Mafia III looks incredible, with lashings of Swinging Sixties atmosphere, and has some great voice-acting and characterisations. The Mafia franchise has been regarded as something of a cult-favourite in the past, but Mafia III could take it into the mainstream.
Sniper Elite 4
If sniping is your thing, then you’re in for a treat: the fourth version of British developer Rebellion’s Sniper Elite is by far its best yet. Set in World War II Italy – although you’re mainly taking down Nazis – it’s utterly rigorous, with pretty tough AI, requiring you to mix your sniping up with setting traps and stealth sequences. Basically, it casts you as a one-man army. Hard, but very rewarding.

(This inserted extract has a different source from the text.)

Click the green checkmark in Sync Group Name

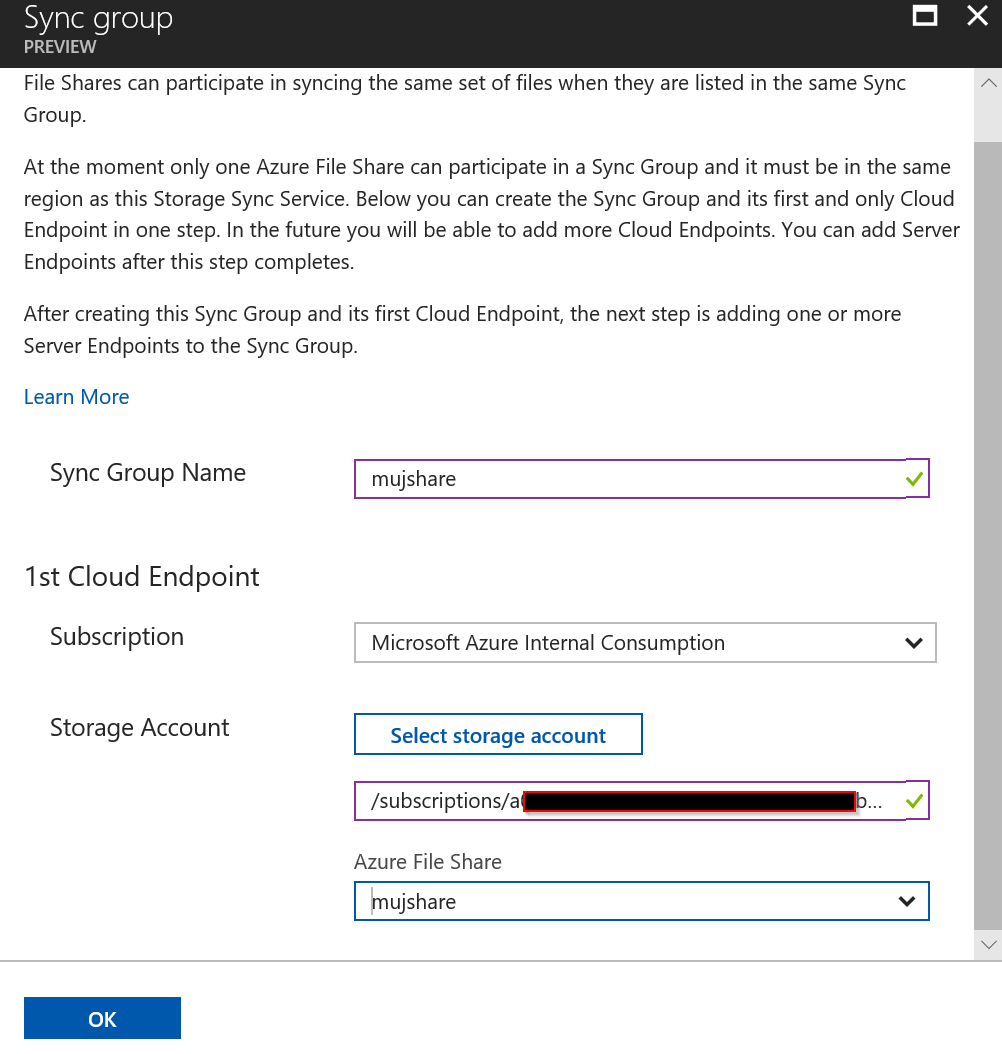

South Park: The Fractured But Whole
Once again, Matt Stone and Trey Parker have been exercising their games development muscles, and their second South Park game was by far the funniest (and filthiest) on show at E3. Careful how you pronounce its name… This time around, you again play the new guy. But as a superhero – Cartman, Kyle, Stan and co have been off on one of their superhero flights of fancy, and have fallen out due to disputes over which of them should get their own movies, and which should be banished to Netflix. So they have split into two groups and are fighting each other.
The Fractured But Whole is another homage to old-skool RPGs, but the second wave this time, so while it’s still turn-based, you can move around and employ more strategies in combat. Plus, of course, outrageous superhero moves. Likely to be the funniest game you will play this year.
We Happy Few
This hitherto obscure download game – from Compulsion, the Montreal-based developer behind the early PlayStation Plus game Contrast – created quite a stir at Microsoft’s press conference (it will launch first on the Xbox One). A bizarre, dystopian survival-game, influenced by the likes of Brave New World, 1984, Brazil, A Clockwork Orange and (we kid you not) Dad’s Army, it casts you as wage-slave Arthur Hastings, who stops taking the Joy pills distributed by the government and is cast into a hostile, but amusingly 60s-style world, branded as a “downer”.
We Happy Few is surprisingly high-tech – it makes use of procedural generation to make sure that no two people who play it will have the same experience. And it is both hilarious and thought-provoking. Our standout as the best indie game on show at E3.